#### Problem
Return every line of the data below, exactly.

+ + + + + + +

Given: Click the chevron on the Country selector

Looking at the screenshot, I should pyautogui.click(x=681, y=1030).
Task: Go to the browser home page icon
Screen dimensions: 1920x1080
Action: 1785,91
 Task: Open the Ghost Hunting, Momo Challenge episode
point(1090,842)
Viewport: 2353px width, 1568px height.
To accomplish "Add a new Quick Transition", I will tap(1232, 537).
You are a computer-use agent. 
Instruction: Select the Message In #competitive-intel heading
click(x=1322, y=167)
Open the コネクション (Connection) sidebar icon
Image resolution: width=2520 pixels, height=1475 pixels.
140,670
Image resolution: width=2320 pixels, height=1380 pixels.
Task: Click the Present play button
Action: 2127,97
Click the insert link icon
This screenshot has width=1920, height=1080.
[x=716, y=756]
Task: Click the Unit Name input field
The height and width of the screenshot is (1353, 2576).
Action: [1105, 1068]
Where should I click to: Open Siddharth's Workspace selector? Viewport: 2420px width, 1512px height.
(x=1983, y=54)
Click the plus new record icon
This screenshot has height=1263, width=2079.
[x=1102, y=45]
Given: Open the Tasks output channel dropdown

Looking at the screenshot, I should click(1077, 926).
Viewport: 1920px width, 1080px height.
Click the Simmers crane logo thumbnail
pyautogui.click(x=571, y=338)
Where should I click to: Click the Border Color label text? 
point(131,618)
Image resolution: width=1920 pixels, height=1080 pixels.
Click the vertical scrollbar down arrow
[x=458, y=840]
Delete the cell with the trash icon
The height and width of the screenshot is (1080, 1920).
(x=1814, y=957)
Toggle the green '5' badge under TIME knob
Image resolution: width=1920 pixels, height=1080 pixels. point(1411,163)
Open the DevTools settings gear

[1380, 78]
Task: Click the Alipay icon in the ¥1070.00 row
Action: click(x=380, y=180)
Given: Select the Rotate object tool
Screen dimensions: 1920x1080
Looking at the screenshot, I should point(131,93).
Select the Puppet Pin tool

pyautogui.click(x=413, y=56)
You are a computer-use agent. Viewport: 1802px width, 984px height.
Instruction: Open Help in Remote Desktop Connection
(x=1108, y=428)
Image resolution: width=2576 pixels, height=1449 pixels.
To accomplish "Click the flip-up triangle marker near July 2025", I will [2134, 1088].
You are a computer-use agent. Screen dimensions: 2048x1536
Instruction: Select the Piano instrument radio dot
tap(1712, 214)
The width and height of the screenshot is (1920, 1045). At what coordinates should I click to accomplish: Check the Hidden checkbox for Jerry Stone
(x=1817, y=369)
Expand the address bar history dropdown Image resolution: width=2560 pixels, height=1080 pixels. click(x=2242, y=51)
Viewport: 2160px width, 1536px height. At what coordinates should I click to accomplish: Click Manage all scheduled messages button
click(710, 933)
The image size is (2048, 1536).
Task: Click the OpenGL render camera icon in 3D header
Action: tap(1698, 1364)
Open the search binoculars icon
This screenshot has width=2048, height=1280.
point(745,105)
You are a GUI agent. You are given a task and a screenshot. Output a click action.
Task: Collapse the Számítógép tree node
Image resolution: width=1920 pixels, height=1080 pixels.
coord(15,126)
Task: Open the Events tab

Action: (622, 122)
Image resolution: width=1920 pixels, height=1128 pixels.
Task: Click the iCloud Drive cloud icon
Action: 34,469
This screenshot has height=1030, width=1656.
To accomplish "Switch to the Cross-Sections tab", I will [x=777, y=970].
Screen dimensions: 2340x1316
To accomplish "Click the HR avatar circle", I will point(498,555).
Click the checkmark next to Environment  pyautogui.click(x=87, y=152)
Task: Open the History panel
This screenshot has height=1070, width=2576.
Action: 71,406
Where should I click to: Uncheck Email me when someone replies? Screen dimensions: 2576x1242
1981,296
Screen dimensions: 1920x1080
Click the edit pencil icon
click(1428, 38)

+ + + + + + +

#### Expected output
Given: Click the chevron on the Country selector

Looking at the screenshot, I should pyautogui.click(x=681, y=1030).
Task: Go to the browser home page icon
Screen dimensions: 1920x1080
Action: 1785,91
 Task: Open the Ghost Hunting, Momo Challenge episode
point(1090,842)
Viewport: 2353px width, 1568px height.
To accomplish "Add a new Quick Transition", I will tap(1232, 537).
You are a computer-use agent. 
Instruction: Select the Message In #competitive-intel heading
click(x=1322, y=167)
Open the コネクション (Connection) sidebar icon
Image resolution: width=2520 pixels, height=1475 pixels.
140,670
Image resolution: width=2320 pixels, height=1380 pixels.
Task: Click the Present play button
Action: 2127,97
Click the insert link icon
This screenshot has width=1920, height=1080.
[x=716, y=756]
Task: Click the Unit Name input field
The height and width of the screenshot is (1353, 2576).
Action: [1105, 1068]
Where should I click to: Open Siddharth's Workspace selector? Viewport: 2420px width, 1512px height.
(x=1983, y=54)
Click the plus new record icon
This screenshot has height=1263, width=2079.
[x=1102, y=45]
Given: Open the Tasks output channel dropdown

Looking at the screenshot, I should click(1077, 926).
Viewport: 1920px width, 1080px height.
Click the Simmers crane logo thumbnail
pyautogui.click(x=571, y=338)
Where should I click to: Click the Border Color label text? 
point(131,618)
Image resolution: width=1920 pixels, height=1080 pixels.
Click the vertical scrollbar down arrow
[x=458, y=840]
Delete the cell with the trash icon
The height and width of the screenshot is (1080, 1920).
(x=1814, y=957)
Toggle the green '5' badge under TIME knob
Image resolution: width=1920 pixels, height=1080 pixels. point(1411,163)
Open the DevTools settings gear

[1380, 78]
Task: Click the Alipay icon in the ¥1070.00 row
Action: click(x=380, y=180)
Given: Select the Rotate object tool
Screen dimensions: 1920x1080
Looking at the screenshot, I should point(131,93).
Select the Puppet Pin tool

pyautogui.click(x=413, y=56)
You are a computer-use agent. Viewport: 1802px width, 984px height.
Instruction: Open Help in Remote Desktop Connection
(x=1108, y=428)
Image resolution: width=2576 pixels, height=1449 pixels.
To accomplish "Click the flip-up triangle marker near July 2025", I will [2134, 1088].
You are a computer-use agent. Screen dimensions: 2048x1536
Instruction: Select the Piano instrument radio dot
tap(1712, 214)
The width and height of the screenshot is (1920, 1045). At what coordinates should I click to accomplish: Check the Hidden checkbox for Jerry Stone
(x=1817, y=369)
Expand the address bar history dropdown Image resolution: width=2560 pixels, height=1080 pixels. click(x=2242, y=51)
Viewport: 2160px width, 1536px height. At what coordinates should I click to accomplish: Click Manage all scheduled messages button
click(710, 933)
The image size is (2048, 1536).
Task: Click the OpenGL render camera icon in 3D header
Action: tap(1698, 1364)
Open the search binoculars icon
This screenshot has width=2048, height=1280.
point(745,105)
You are a GUI agent. You are given a task and a screenshot. Output a click action.
Task: Collapse the Számítógép tree node
Image resolution: width=1920 pixels, height=1080 pixels.
coord(15,126)
Task: Open the Events tab

Action: (622, 122)
Image resolution: width=1920 pixels, height=1128 pixels.
Task: Click the iCloud Drive cloud icon
Action: 34,469
This screenshot has height=1030, width=1656.
To accomplish "Switch to the Cross-Sections tab", I will [x=777, y=970].
Screen dimensions: 2340x1316
To accomplish "Click the HR avatar circle", I will point(498,555).
Click the checkmark next to Environment  pyautogui.click(x=87, y=152)
Task: Open the History panel
This screenshot has height=1070, width=2576.
Action: 71,406
Where should I click to: Uncheck Email me when someone replies? Screen dimensions: 2576x1242
1981,296
Screen dimensions: 1920x1080
Click the edit pencil icon
click(1428, 38)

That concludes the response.